### Work to be completed
Copy each line of the data below in which the word "will" can be found.

*** Opening of Dataset excerpts ***

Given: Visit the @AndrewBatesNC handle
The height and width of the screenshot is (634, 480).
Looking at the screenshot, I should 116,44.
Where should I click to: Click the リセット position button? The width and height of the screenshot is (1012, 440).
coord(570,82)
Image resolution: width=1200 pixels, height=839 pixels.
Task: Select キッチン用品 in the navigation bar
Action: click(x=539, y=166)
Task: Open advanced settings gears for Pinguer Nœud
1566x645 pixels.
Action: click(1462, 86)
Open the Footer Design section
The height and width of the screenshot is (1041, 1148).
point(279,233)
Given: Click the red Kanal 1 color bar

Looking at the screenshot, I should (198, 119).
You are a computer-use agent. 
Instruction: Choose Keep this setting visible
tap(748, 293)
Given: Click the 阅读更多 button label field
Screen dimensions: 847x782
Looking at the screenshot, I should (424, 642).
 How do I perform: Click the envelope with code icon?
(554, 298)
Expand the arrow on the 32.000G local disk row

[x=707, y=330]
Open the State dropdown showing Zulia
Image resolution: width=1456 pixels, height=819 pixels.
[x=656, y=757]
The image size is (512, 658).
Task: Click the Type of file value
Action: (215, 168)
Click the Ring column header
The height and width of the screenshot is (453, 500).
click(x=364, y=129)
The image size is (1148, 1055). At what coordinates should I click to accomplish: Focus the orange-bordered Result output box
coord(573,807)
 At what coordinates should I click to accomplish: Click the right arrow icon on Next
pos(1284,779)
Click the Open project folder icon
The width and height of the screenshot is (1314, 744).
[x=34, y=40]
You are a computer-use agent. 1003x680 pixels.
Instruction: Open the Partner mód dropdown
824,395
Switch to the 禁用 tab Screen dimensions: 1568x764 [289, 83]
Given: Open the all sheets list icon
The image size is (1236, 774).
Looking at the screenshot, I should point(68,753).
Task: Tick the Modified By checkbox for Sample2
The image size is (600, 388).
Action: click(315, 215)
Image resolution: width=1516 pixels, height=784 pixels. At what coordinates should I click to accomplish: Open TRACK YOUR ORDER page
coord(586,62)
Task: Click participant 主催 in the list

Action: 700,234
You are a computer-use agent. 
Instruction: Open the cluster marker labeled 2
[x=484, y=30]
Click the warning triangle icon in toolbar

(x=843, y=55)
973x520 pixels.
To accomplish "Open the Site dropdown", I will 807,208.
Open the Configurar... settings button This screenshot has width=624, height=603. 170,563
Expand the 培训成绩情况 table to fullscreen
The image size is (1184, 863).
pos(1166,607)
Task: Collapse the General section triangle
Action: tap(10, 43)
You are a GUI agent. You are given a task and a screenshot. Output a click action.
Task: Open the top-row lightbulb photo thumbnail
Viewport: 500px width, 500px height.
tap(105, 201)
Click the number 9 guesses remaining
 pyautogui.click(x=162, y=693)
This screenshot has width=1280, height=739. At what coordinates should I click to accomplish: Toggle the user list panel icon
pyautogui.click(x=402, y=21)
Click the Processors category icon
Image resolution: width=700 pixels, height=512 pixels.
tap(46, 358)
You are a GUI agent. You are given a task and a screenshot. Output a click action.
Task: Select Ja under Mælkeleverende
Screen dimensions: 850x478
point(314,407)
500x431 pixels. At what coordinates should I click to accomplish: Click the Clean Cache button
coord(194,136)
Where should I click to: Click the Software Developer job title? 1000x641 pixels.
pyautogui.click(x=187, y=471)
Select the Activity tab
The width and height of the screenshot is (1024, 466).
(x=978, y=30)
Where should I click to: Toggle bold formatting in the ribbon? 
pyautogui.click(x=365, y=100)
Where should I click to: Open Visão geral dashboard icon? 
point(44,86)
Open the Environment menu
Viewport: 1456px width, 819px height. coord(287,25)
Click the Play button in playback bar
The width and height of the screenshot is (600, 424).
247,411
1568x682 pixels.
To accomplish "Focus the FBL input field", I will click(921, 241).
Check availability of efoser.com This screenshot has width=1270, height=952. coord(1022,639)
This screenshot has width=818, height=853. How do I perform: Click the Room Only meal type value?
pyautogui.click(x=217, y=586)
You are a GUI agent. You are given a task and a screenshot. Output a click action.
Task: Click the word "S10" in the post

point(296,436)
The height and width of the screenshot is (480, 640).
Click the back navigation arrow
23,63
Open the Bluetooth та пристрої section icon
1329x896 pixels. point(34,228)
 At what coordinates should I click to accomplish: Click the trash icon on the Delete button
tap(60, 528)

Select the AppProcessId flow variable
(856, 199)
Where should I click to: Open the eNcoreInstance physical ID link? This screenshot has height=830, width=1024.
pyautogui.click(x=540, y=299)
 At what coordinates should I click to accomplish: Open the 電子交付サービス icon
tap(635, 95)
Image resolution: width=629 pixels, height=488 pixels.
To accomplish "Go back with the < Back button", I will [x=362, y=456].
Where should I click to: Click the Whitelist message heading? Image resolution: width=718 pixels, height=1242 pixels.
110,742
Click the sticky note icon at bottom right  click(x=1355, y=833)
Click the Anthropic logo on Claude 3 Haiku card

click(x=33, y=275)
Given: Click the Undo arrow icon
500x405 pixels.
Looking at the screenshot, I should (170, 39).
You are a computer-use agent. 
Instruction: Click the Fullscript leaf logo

*** Close of Dataset excerpts ***

### Response to this task
To accomplish "Open the Site dropdown", I will 807,208.
To accomplish "Focus the FBL input field", I will click(921, 241).
To accomplish "Go back with the < Back button", I will [x=362, y=456].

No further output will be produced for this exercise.